Sarah Polley‘s “Women Talking” left me speechless. I admire the exploration of these women discussing their options as a series of sexual attacks have forced them to have these conversations. They can stay and fight, forgive or leave. I’m aware the film is adapted from the source material, but I can’t help but wonder why these women have to be pushed to the verge of the cliff. Why do they have to contemplate the notion of leaving the community and their homes instead of men changing or receiving a harsher punishment? But I digress. It was powerful to see these women lay out their viewpoints and witness some perspectives slightly change as the conversation played out. The dialogue is thoughtfully delivered, but most importantly smart. Regardless of the stance these characters stand on, the story does an excellent job of providing context which allows for a better understanding without judgment.

The acting is phenomenal throughout and the dynamic between these characters makes this entire story believable, relatable, and empathetic. Claire Foy delivers an unforgettable speech about her young daughter’s experience that downright broke me. I had to pause the film to calm down and compose myself. Jessie Buckley is also another stand-out in this excellent ensemble. Although the film is dialogue driven and heavy, it’s nicely paced. I’ve had the opportunity to watch the film twice, and its impact remains. It’s rare to view a film about women discussing issues that directly affect them, particularly in this era and in a religious secluded community. Not only are we presented with women who can think for themselves but there’s a male character presence who represents the reality that not all men are the same. “Women Talking” is a thought-provoking look into a few challenges women faced and continue to face today. It is a wise portrayal of multiple ways to approach matters as well as how to deal with them individually.

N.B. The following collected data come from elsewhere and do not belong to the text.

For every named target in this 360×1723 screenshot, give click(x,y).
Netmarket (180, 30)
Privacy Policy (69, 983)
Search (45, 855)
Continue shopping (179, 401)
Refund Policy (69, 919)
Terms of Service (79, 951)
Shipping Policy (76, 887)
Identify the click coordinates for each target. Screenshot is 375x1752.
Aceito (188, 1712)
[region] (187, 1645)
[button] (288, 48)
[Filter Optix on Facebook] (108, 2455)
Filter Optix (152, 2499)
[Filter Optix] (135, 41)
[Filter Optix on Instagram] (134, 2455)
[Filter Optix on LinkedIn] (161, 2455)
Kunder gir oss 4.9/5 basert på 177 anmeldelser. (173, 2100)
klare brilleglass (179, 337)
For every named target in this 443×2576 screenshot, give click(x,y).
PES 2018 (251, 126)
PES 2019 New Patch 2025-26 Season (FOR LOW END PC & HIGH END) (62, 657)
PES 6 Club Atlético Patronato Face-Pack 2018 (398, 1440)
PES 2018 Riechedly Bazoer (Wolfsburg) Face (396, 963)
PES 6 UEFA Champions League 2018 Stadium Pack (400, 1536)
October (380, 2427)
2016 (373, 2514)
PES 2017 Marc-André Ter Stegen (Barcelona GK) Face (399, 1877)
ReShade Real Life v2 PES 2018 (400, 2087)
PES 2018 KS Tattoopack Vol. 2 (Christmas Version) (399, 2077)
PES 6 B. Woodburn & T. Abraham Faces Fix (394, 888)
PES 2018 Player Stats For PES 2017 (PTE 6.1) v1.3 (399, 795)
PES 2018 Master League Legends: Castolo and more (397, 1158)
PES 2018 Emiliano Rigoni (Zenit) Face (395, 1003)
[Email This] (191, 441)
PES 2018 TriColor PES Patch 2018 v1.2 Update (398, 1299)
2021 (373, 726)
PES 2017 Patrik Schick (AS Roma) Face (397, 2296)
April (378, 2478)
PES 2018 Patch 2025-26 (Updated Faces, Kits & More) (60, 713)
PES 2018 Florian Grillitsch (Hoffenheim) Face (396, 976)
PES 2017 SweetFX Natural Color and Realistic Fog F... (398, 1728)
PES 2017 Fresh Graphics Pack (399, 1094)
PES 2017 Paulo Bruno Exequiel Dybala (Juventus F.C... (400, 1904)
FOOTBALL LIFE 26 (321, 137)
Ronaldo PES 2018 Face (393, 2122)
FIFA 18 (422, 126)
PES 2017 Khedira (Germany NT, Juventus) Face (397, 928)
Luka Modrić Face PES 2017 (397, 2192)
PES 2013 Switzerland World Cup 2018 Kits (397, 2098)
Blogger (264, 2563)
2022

“It’s a quietly ferocious film that lingers much longer than its actual running time.”

Calum Cooper says:

“Women Talking” is stellarly crafted and crucially timely. A film that recognises the importance of those whose voices are often silenced by patriarchy, and outdated customs, Sarah Polley’s knack for stories on reconfiguration has achieved triumphant new heights.

Hilder Guonadottir’s haunting score complements the muted color scheme, which exudes the fear and uncertainty that underpins the women’s dilemma of stay or go. Yet this is first and foremost an ensemble piece – one in which its characters are united by conviction, but divided in methodology. Any one of these actors could win awards for this film. Individually they are magnificent, but together they are like magic made real.

Most compelling is the film’s acknowledgment of the lack of easy answers in its conflict. Although the forces of antagonism are clear, the means of resistance are not. With this serving as the foundation, Polley’s direction highlights the importance of every woman in this conversation. Every voice matters and every opinion is valid. Even the inclusion of Ben Whislaw’s character feels vital. His role is not to be the regressive “good guy”, but rather an outsider to the collective anguish who comes to understand and show solidarity through the power of empathy. As a representation of the changes that men need to make in the pursuit of equality, his character arc is arguably the most important.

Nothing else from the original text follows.